[MATERIAL FOR THE TASK]
[Start of section]

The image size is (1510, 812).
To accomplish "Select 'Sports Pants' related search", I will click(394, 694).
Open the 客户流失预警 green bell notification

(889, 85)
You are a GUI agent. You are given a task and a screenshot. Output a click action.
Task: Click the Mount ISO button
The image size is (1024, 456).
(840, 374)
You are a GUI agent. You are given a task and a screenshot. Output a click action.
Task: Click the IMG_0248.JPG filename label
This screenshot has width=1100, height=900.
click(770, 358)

[End of section]
[Start of section]

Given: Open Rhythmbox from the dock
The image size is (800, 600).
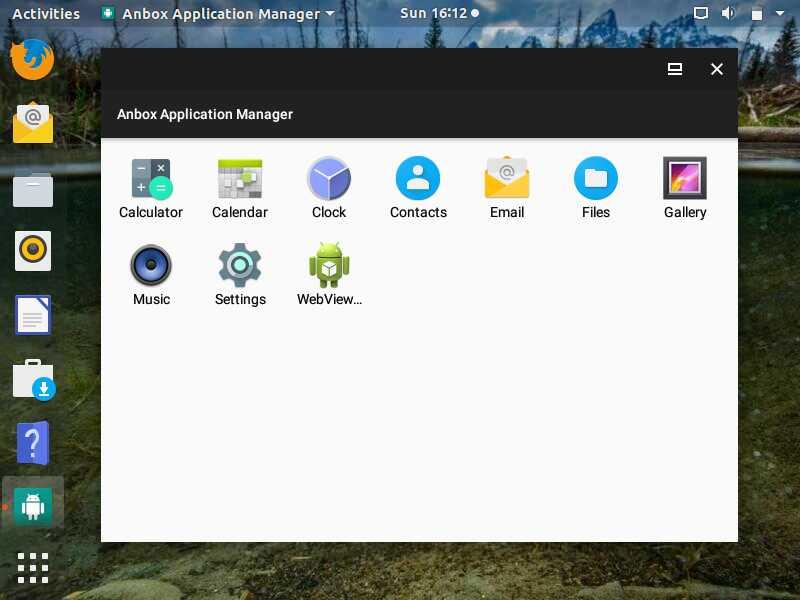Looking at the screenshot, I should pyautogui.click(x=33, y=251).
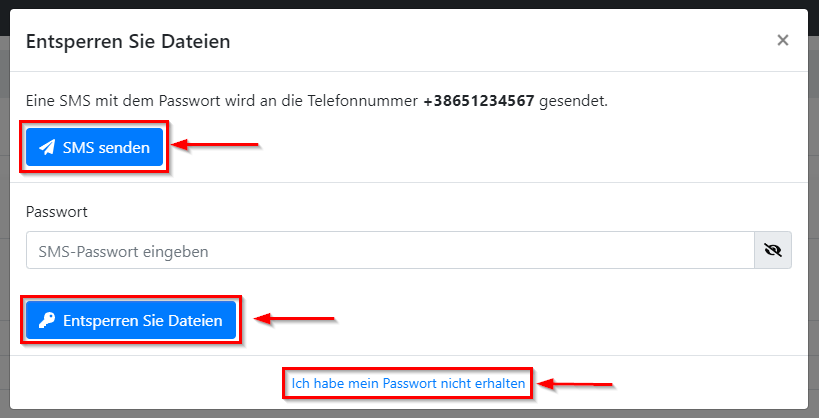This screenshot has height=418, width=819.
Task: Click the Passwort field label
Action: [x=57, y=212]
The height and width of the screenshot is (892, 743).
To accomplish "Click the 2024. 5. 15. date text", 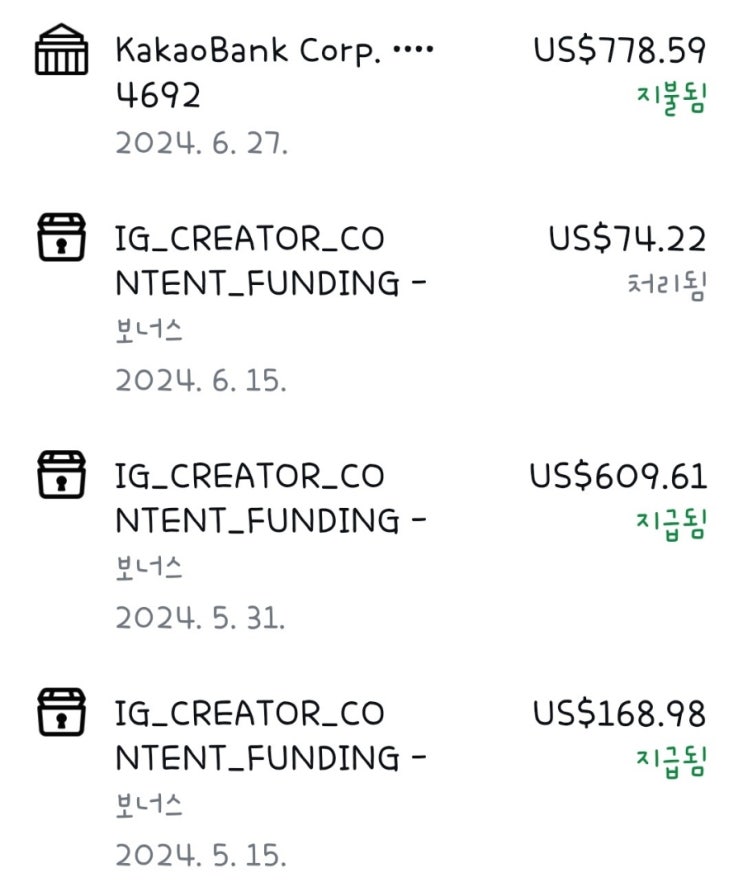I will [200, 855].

[End of section]

[TASK TO COMPLETE] Repeat exactly the lines above from the one with "The image size is (1510, 812)." up to and including the one with "Task: Click the IMG_0248.JPG filename label". No other line belongs in the reply.

[SOLUTION FOR THIS EXERCISE]
The image size is (1510, 812).
To accomplish "Select 'Sports Pants' related search", I will click(394, 694).
Open the 客户流失预警 green bell notification

(889, 85)
You are a GUI agent. You are given a task and a screenshot. Output a click action.
Task: Click the Mount ISO button
The image size is (1024, 456).
(840, 374)
You are a GUI agent. You are given a task and a screenshot. Output a click action.
Task: Click the IMG_0248.JPG filename label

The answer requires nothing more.